RECORDS FOR PROCESSING START

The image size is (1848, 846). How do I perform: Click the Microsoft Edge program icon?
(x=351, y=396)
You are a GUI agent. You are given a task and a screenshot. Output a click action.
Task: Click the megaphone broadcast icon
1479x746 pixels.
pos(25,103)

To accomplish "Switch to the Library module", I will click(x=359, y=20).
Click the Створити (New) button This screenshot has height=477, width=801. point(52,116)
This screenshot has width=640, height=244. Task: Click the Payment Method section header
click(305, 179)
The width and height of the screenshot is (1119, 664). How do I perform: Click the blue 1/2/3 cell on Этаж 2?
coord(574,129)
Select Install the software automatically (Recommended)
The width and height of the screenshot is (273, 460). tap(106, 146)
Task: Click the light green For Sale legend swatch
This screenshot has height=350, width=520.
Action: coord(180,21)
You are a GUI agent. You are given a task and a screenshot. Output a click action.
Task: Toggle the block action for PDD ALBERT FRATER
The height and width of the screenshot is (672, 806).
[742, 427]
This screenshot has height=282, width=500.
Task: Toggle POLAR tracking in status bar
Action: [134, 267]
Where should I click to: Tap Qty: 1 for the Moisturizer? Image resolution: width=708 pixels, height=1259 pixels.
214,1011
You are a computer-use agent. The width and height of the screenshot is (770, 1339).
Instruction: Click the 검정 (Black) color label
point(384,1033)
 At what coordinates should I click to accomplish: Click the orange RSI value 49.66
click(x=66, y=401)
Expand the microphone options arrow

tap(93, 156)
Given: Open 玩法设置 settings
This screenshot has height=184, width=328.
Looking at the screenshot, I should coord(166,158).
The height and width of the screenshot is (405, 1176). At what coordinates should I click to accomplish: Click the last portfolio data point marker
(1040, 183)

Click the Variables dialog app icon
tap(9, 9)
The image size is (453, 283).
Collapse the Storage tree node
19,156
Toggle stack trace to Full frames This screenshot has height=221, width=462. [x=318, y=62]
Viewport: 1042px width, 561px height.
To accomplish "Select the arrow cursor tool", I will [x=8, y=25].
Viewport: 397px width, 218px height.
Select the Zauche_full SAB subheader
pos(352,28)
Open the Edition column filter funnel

RECORDS FOR PROCESSING END

In the listing above, find every line with the string "Viewport" and state how many there are, with no other words.

SOLUTION TO THE EXERCISE - 2